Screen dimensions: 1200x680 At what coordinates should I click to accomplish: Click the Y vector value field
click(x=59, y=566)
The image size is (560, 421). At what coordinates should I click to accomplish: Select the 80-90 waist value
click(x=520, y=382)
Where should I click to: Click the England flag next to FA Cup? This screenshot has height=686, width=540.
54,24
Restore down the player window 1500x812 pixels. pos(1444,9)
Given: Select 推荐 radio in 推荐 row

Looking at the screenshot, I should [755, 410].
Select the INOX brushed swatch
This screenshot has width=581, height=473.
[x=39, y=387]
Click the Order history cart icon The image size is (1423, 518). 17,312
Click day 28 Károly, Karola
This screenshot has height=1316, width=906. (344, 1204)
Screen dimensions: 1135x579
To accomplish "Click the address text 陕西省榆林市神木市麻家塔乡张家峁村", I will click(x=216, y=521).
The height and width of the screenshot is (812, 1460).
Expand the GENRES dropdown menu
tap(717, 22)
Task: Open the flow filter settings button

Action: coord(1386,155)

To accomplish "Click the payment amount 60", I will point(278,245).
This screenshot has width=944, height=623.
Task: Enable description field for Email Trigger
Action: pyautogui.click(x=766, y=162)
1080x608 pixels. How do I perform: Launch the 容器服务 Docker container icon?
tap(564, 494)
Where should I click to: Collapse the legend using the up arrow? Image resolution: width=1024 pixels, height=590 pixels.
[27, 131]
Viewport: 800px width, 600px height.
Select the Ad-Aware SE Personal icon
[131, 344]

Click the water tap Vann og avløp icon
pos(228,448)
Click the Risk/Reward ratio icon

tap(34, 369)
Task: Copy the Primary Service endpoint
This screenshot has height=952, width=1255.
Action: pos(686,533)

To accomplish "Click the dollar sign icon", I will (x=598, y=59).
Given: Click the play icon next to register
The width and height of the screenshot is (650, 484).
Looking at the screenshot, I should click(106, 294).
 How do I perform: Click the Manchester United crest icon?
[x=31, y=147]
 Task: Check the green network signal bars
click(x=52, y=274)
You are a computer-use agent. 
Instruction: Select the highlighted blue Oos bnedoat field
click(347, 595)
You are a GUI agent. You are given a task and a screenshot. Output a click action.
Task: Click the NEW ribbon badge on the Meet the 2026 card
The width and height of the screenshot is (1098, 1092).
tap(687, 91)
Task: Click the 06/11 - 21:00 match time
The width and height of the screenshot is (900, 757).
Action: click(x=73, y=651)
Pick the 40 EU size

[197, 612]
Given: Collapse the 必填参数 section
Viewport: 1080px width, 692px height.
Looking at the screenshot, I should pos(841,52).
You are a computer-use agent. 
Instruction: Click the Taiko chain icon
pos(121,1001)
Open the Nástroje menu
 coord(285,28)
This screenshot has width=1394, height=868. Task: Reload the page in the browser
++++++++++
▶ _EXERCISE TASK_: Put every line of the data above into a JSON list of strings, one string per line, and omit the blank lines.

▶ _OUTPUT FOR THIS TASK_:
[
  "Screen dimensions: 1200x680 At what coordinates should I click to accomplish: Click the Y vector value field",
  "click(x=59, y=566)",
  "The image size is (560, 421). At what coordinates should I click to accomplish: Select the 80-90 waist value",
  "click(x=520, y=382)",
  "Where should I click to: Click the England flag next to FA Cup? This screenshot has height=686, width=540.",
  "54,24",
  "Restore down the player window 1500x812 pixels. pos(1444,9)",
  "Given: Select 推荐 radio in 推荐 row",
  "Looking at the screenshot, I should [755, 410].",
  "Select the INOX brushed swatch",
  "This screenshot has width=581, height=473.",
  "[x=39, y=387]",
  "Click the Order history cart icon The image size is (1423, 518). 17,312",
  "Click day 28 Károly, Karola",
  "This screenshot has height=1316, width=906. (344, 1204)",
  "Screen dimensions: 1135x579",
  "To accomplish \"Click the address text 陕西省榆林市神木市麻家塔乡张家峁村\", I will click(x=216, y=521).",
  "The height and width of the screenshot is (812, 1460).",
  "Expand the GENRES dropdown menu",
  "tap(717, 22)",
  "Task: Open the flow filter settings button",
  "Action: coord(1386,155)",
  "To accomplish \"Click the payment amount 60\", I will point(278,245).",
  "This screenshot has width=944, height=623.",
  "Task: Enable description field for Email Trigger",
  "Action: pyautogui.click(x=766, y=162)",
  "1080x608 pixels. How do I perform: Launch the 容器服务 Docker container icon?",
  "tap(564, 494)",
  "Where should I click to: Collapse the legend using the up arrow? Image resolution: width=1024 pixels, height=590 pixels.",
  "[27, 131]",
  "Viewport: 800px width, 600px height.",
  "Select the Ad-Aware SE Personal icon",
  "[131, 344]",
  "Click the water tap Vann og avløp icon",
  "pos(228,448)",
  "Click the Risk/Reward ratio icon",
  "tap(34, 369)",
  "Task: Copy the Primary Service endpoint",
  "This screenshot has height=952, width=1255.",
  "Action: pos(686,533)",
  "To accomplish \"Click the dollar sign icon\", I will (x=598, y=59).",
  "Given: Click the play icon next to register",
  "The width and height of the screenshot is (650, 484).",
  "Looking at the screenshot, I should click(106, 294).",
  " How do I perform: Click the Manchester United crest icon?",
  "[x=31, y=147]",
  " Task: Check the green network signal bars",
  "click(x=52, y=274)",
  "You are a computer-use agent. ",
  "Instruction: Select the highlighted blue Oos bnedoat field",
  "click(347, 595)",
  "You are a GUI agent. You are given a task and a screenshot. Output a click action.",
  "Task: Click the NEW ribbon badge on the Meet the 2026 card",
  "The width and height of the screenshot is (1098, 1092).",
  "tap(687, 91)",
  "Task: Click the 06/11 - 21:00 match time",
  "The width and height of the screenshot is (900, 757).",
  "Action: click(x=73, y=651)",
  "Pick the 40 EU size",
  "[197, 612]",
  "Given: Collapse the 必填参数 section",
  "Viewport: 1080px width, 692px height.",
  "Looking at the screenshot, I should pos(841,52).",
  "You are a computer-use agent. ",
  "Instruction: Click the Taiko chain icon",
  "pos(121,1001)",
  "Open the Nástroje menu",
  " coord(285,28)",
  "This screenshot has width=1394, height=868. Task: Reload the page in the browser"
]